* Description of the task
State how many of the lines below contain the word "pixels", and give only that number.

[Dataset records start]

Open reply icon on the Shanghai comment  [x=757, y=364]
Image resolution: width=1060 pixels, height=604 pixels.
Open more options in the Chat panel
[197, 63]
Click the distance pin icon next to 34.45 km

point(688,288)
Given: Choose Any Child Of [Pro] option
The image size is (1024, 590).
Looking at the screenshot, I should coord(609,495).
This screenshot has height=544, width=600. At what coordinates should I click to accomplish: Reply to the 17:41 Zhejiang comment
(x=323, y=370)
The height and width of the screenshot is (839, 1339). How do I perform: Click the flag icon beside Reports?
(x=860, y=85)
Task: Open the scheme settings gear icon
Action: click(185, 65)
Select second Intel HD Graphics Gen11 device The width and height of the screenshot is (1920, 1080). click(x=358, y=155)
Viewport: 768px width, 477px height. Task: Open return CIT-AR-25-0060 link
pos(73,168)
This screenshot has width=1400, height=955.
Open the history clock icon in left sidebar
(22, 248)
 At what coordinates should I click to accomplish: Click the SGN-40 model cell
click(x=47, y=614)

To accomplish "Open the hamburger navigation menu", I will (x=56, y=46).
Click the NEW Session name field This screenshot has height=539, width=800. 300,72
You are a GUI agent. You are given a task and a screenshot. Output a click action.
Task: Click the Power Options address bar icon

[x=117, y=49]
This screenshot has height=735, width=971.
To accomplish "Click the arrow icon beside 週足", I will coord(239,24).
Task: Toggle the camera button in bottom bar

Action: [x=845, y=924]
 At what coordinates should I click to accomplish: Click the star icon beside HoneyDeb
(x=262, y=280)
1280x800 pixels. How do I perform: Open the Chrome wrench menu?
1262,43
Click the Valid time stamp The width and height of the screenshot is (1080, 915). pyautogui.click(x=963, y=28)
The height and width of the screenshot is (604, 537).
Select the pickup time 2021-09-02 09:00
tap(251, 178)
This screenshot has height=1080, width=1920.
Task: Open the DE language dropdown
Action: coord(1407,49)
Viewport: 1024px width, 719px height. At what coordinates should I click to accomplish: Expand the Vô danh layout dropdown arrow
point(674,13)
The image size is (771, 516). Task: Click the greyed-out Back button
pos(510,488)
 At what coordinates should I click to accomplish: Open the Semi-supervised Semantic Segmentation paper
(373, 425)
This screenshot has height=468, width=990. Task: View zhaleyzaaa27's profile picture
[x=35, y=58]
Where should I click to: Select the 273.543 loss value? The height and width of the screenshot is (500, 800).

[Dataset records end]

* Written response
2